[Stored data entries]
===============

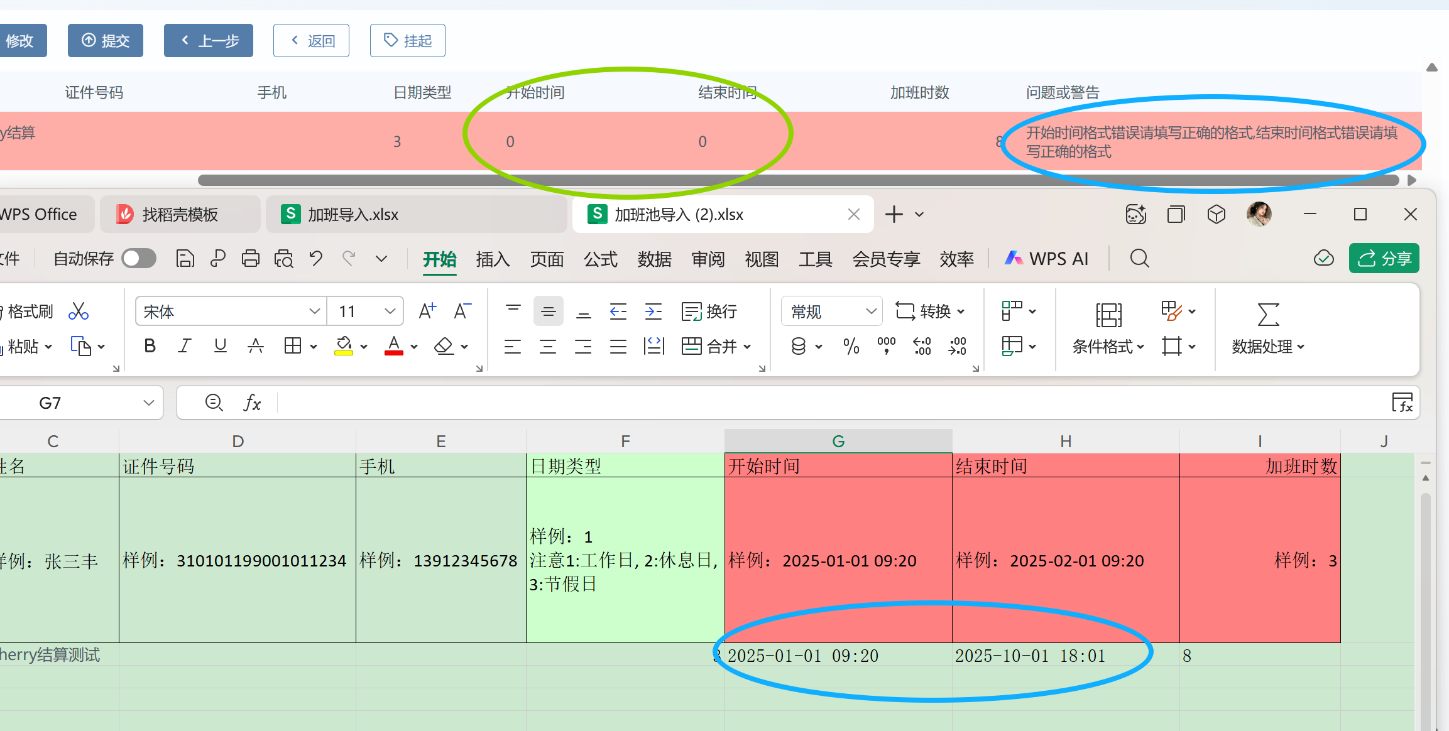Toggle center horizontal alignment
The height and width of the screenshot is (731, 1449).
click(x=548, y=346)
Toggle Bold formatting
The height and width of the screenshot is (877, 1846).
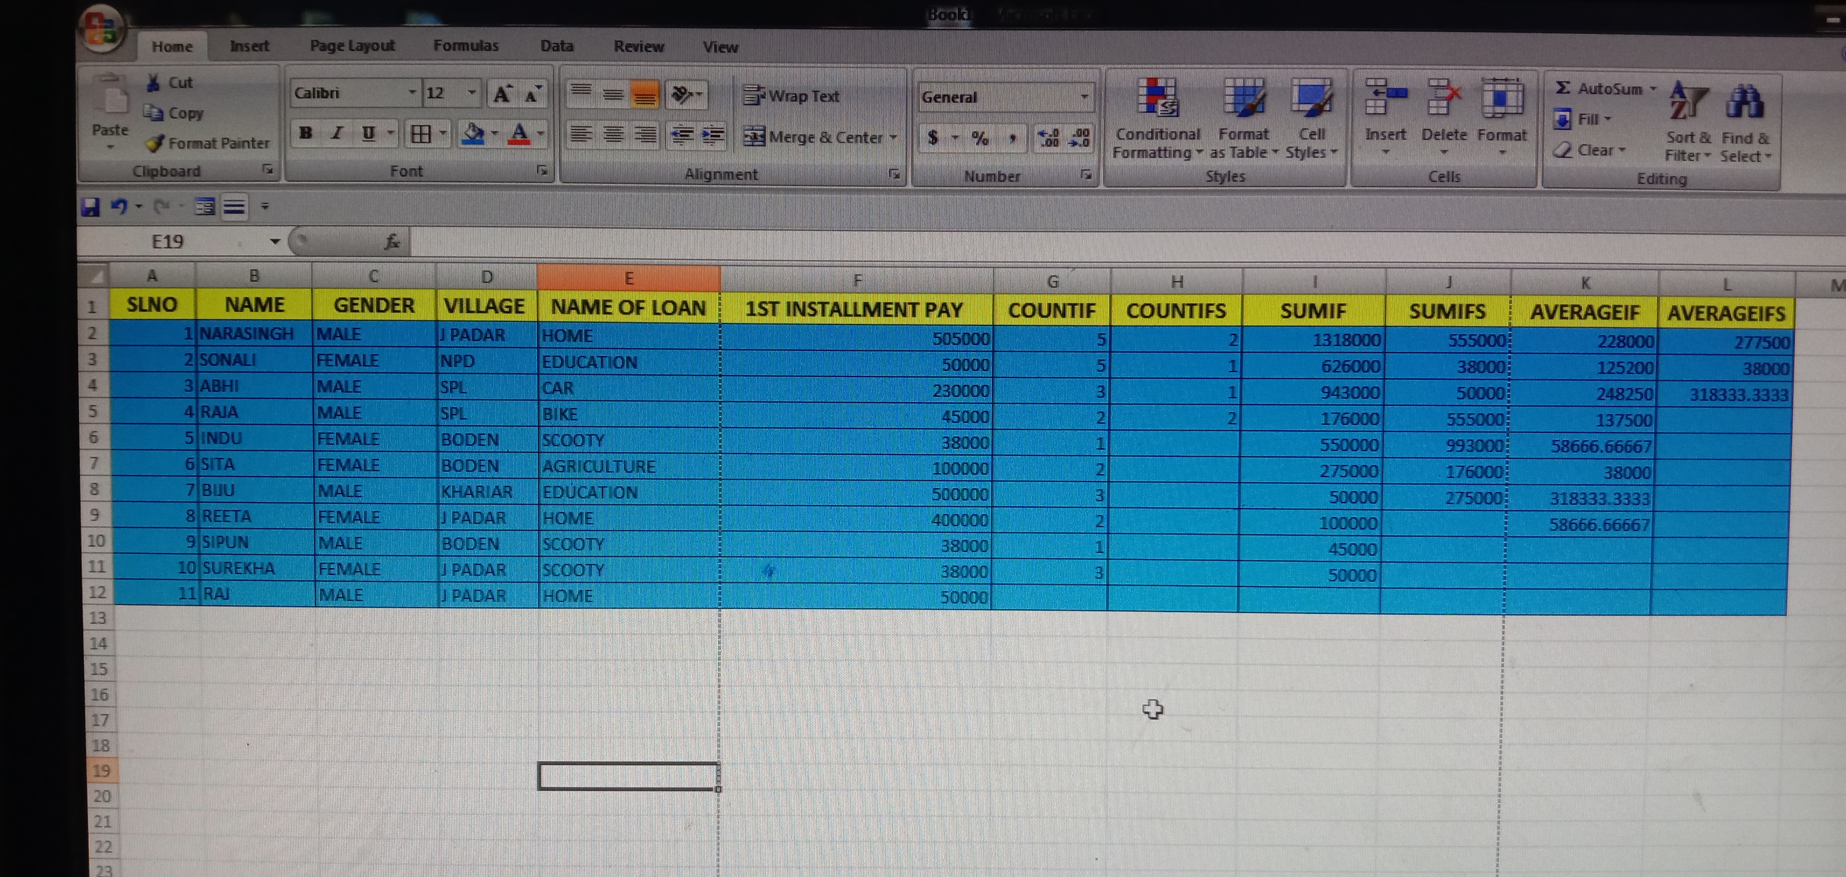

===============

● WORK TO BE COMPLETED: Without the pictures, transcribe the lines from the one containing "Toggle Bold formatting" through the end of the data, exactly and only those.

● OUTPUT BELOW:
Toggle Bold formatting
The height and width of the screenshot is (877, 1846).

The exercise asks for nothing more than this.